— What this exercise asks —
1. According to the summary of filmed Hercules productions, between which years were the European "ancients" produced?
2. Write out the records verbatim, starting with the line containing "Task: Select the MAX time range" and continuing through the end of the records, with both ends included. Omit the pictures from your reply.

1 - Hercules and the Millennial Generation
Published online by Cambridge University Press: 24 April 2021
Summary
Hercules films and television programs have proliferated in three clusters of concentrated production and wide popularity. The first consists primarily of the European “ancients” produced between 1958 and 1965; the second of the 1990s television series Hercules: The Legendary Journeys, its spinoffs, and the Disney film (1997); and the third of the recent 2014 Hercules products that have been offered in the new millennium. Classical reception studies focusing on the modern era often require the preliminary steps of identifying, collecting, and surveying the corpus to be investigated. This is certainly true for the filmed Hercules corpus studied here, so the relatively limited critical and scholarly analysis that has already been published will be relegated to the scholarly citations, while the purpose here is to survey the corpus, the origins of each cluster, their chronological span, media types, and plot range. In this instance, in assembling the Hercules corpus of the past sixty years, we will see the various characterizations of the ancient hero. Also a significant by-product will be the observation that the mythological figure Hercules has generated an extraordinarily large and varied number of filmed products that differentiates him from other successfully dramatized legendary figures.

[Items drawn from a data source]
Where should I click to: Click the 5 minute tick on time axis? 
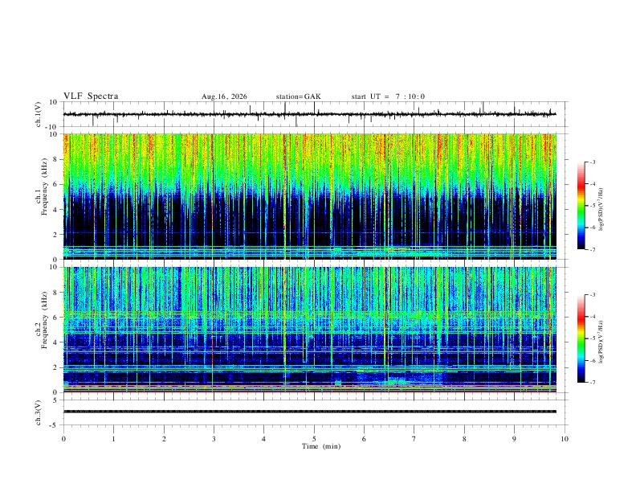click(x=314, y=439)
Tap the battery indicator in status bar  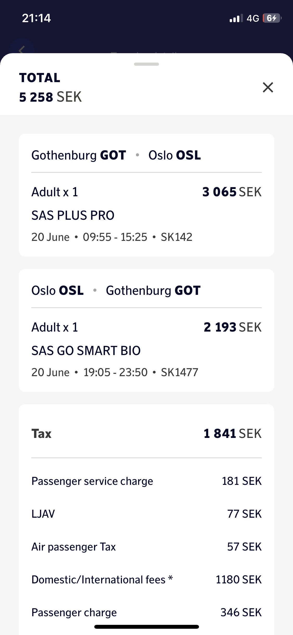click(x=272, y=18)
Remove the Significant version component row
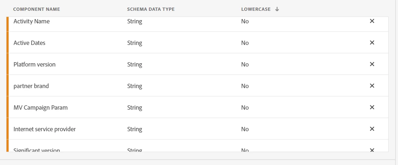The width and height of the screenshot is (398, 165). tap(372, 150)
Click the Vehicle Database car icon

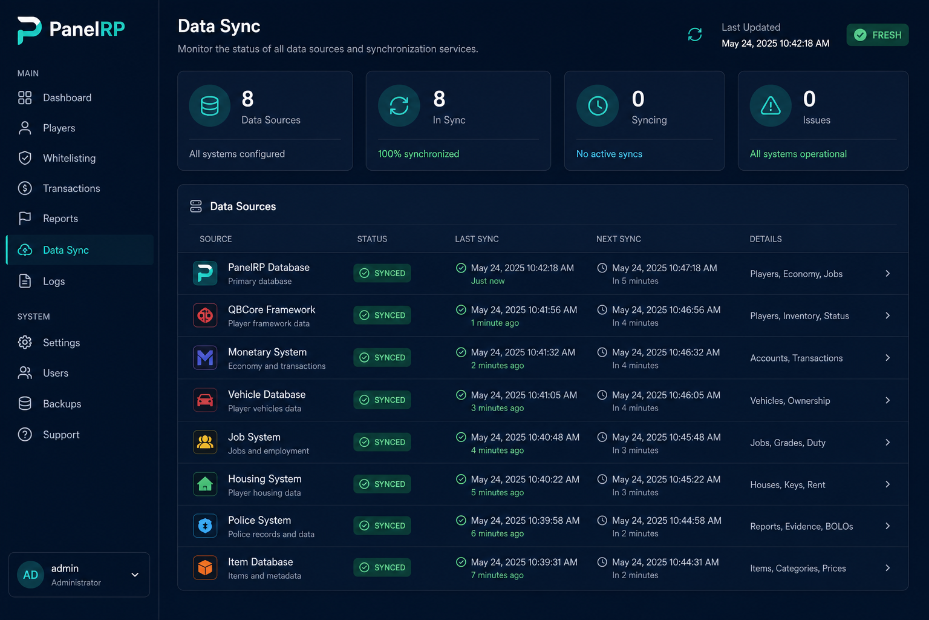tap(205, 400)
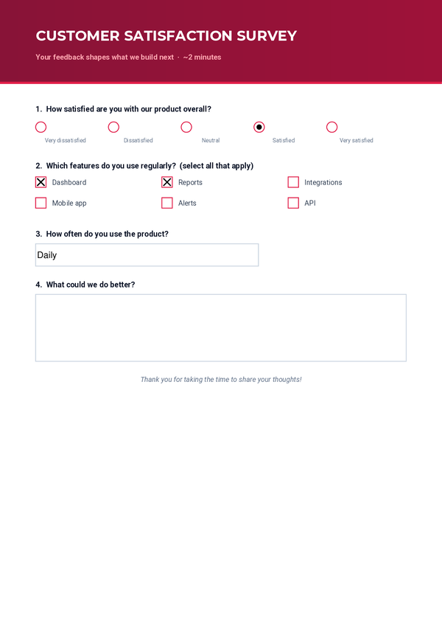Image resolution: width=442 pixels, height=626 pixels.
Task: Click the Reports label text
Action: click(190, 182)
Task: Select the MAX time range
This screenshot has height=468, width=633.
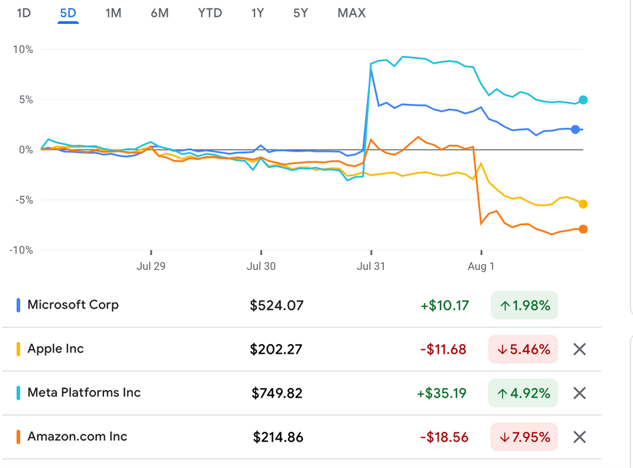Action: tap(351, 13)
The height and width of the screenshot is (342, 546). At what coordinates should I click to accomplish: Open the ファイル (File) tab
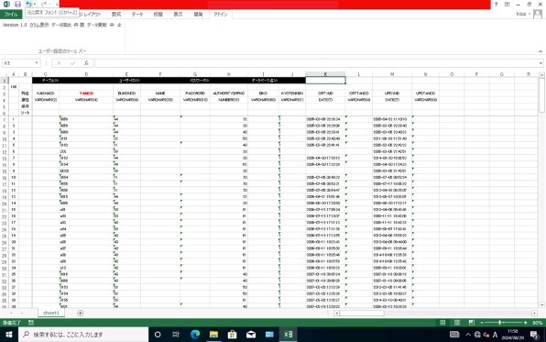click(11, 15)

— Exercise answers —
1. Between 1958 and 1965.

2.
Task: Select the MAX time range
This screenshot has height=468, width=633.
Action: tap(351, 13)
The height and width of the screenshot is (342, 546). At what coordinates should I click to accomplish: Open the ファイル (File) tab
click(11, 15)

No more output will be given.